What is needed: Copy all of the records below word for word, leaving out the pictures.

Source records:
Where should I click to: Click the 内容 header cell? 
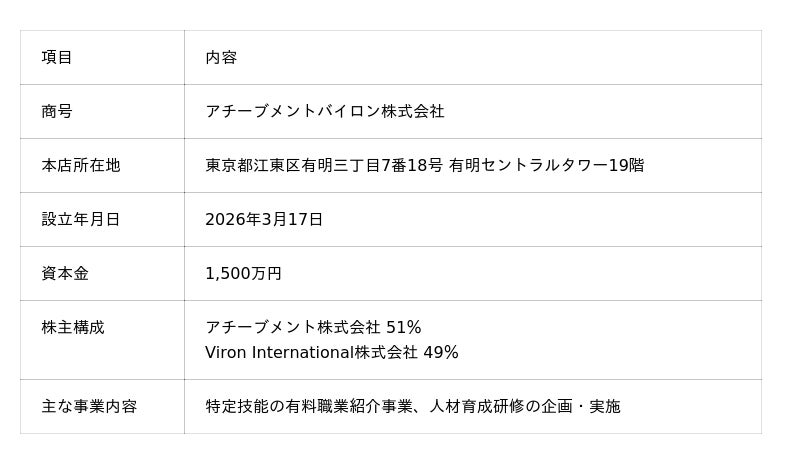coord(221,58)
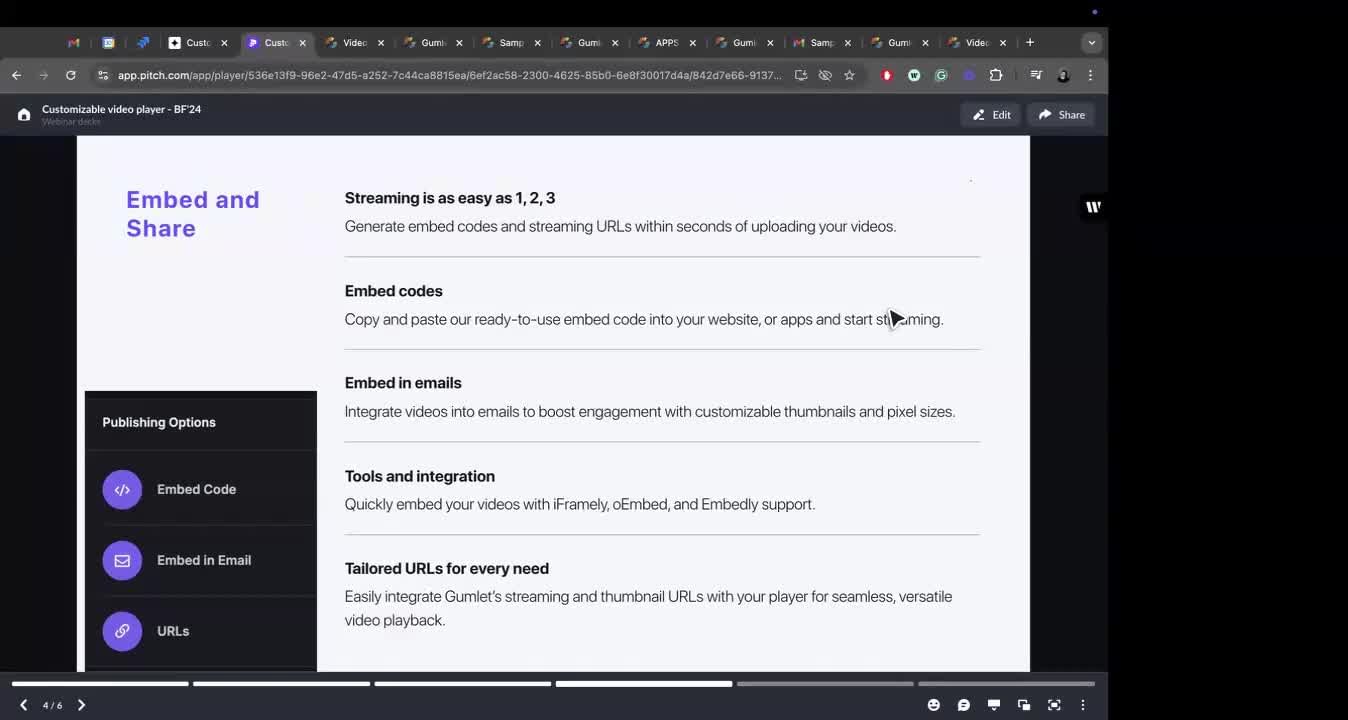Viewport: 1348px width, 720px height.
Task: Open the slide comments icon
Action: [x=963, y=705]
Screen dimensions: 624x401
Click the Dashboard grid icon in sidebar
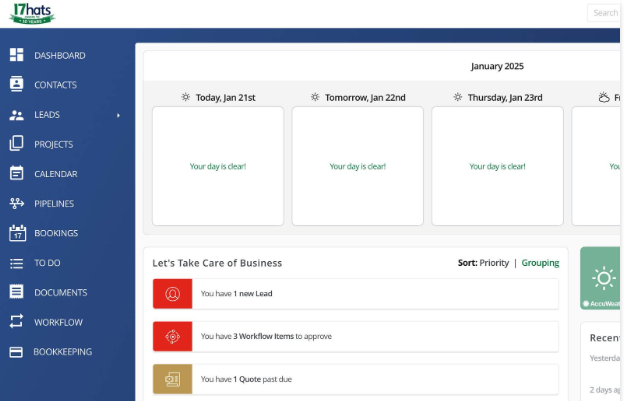point(16,55)
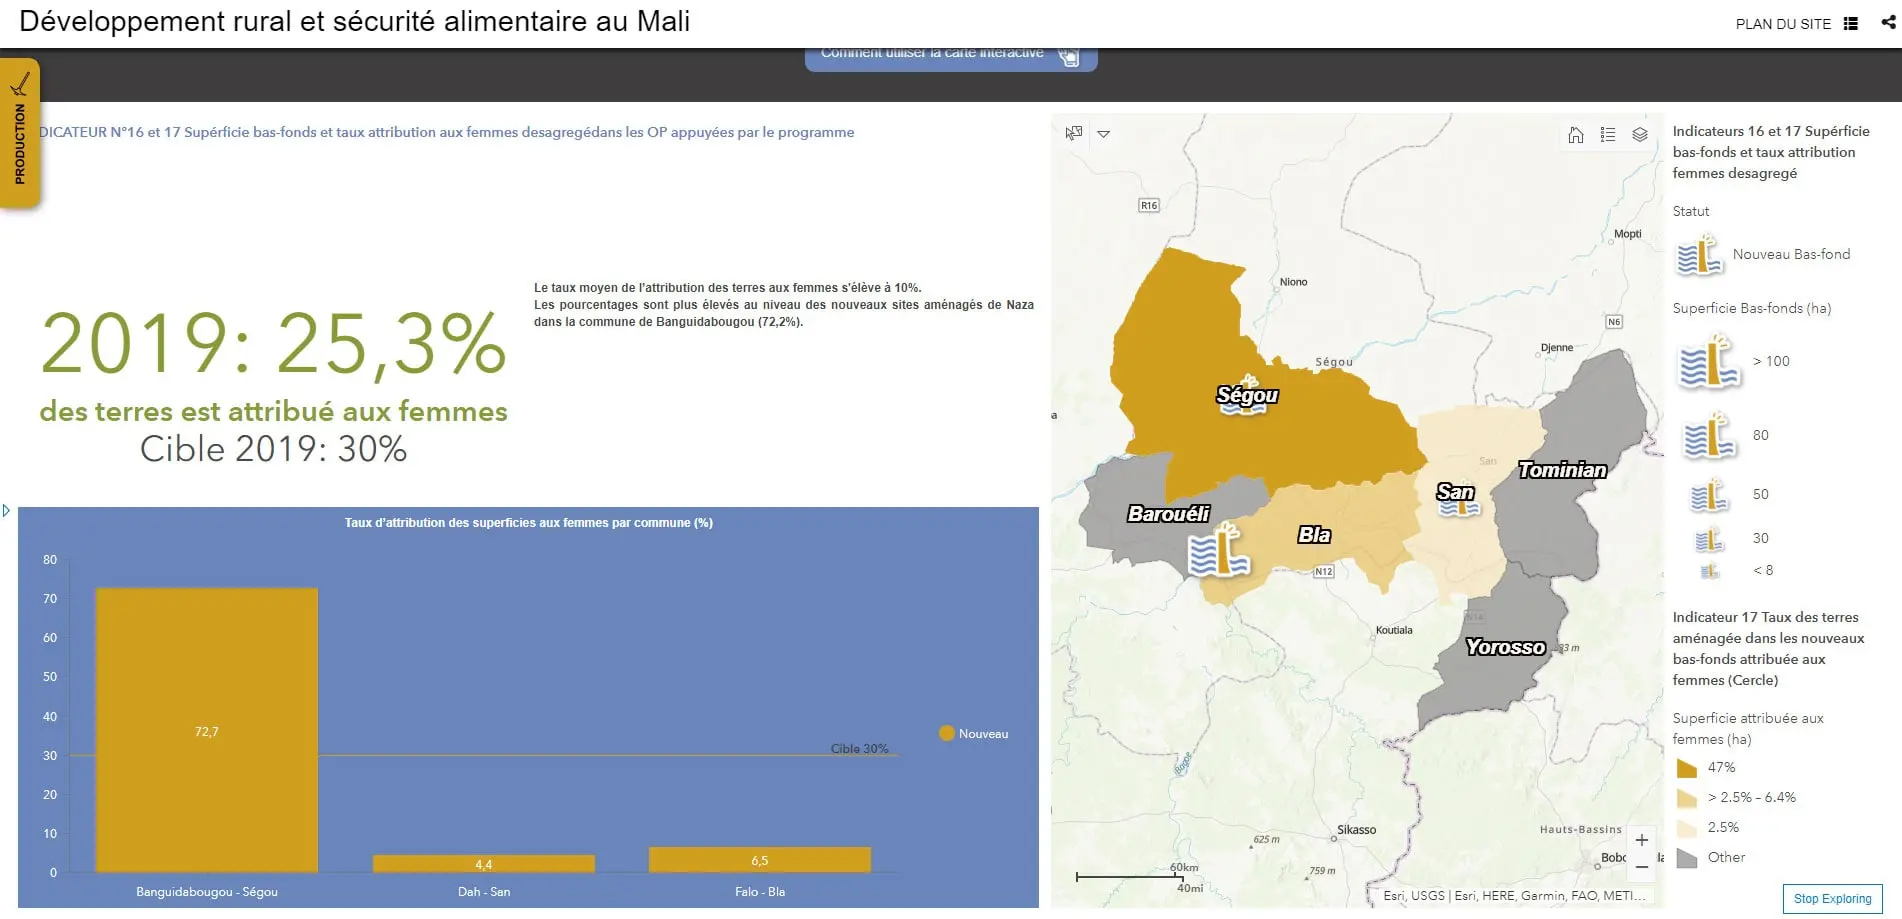Open the PRODUCTION side tab
The height and width of the screenshot is (919, 1902).
tap(20, 128)
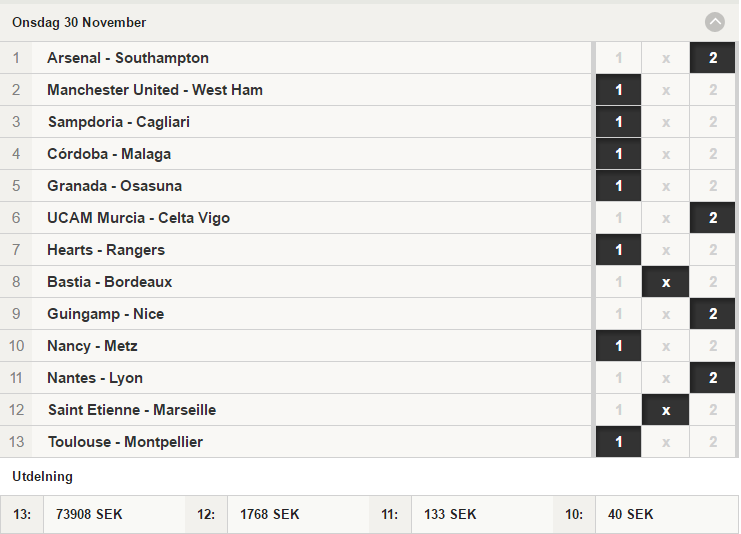
Task: Select x for Granada - Osasuna
Action: (665, 186)
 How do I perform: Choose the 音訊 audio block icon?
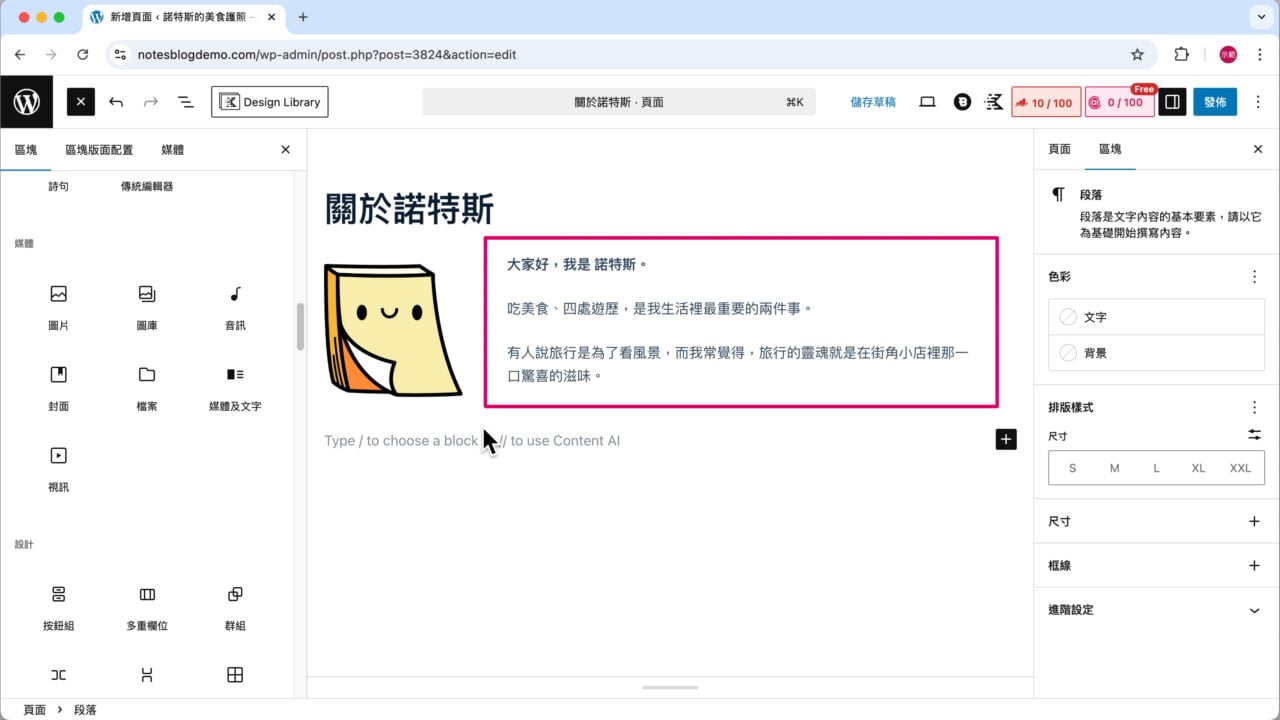click(234, 293)
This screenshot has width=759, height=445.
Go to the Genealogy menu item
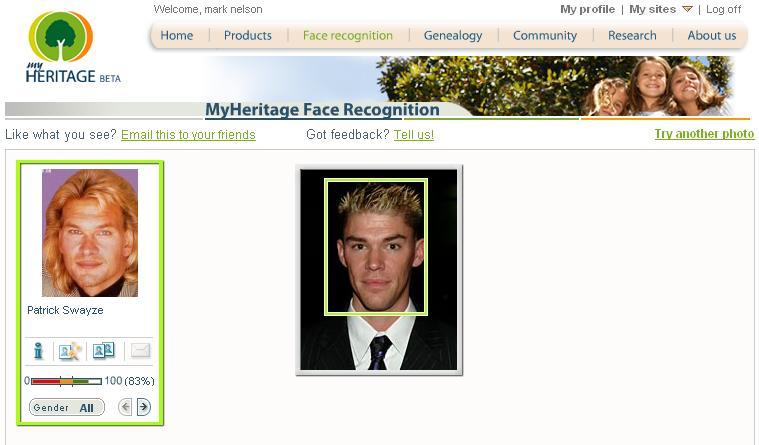[x=453, y=35]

Worked solution:
Where should I click to: Click the 内容 header cell? 
coord(221,58)
Viewport: 1348px width, 720px height.
Task: Open the slide comments icon
Action: [x=963, y=705]
Screen dimensions: 624x401
Click the Dashboard grid icon in sidebar
point(16,55)
Open the PRODUCTION side tab
The height and width of the screenshot is (919, 1902).
tap(20, 128)
Task: Select x for Granada - Osasuna
Action: (665, 186)
 How do I perform: Choose the 音訊 audio block icon?
click(234, 293)
This screenshot has width=759, height=445.
Go to the Genealogy menu item
[x=453, y=35]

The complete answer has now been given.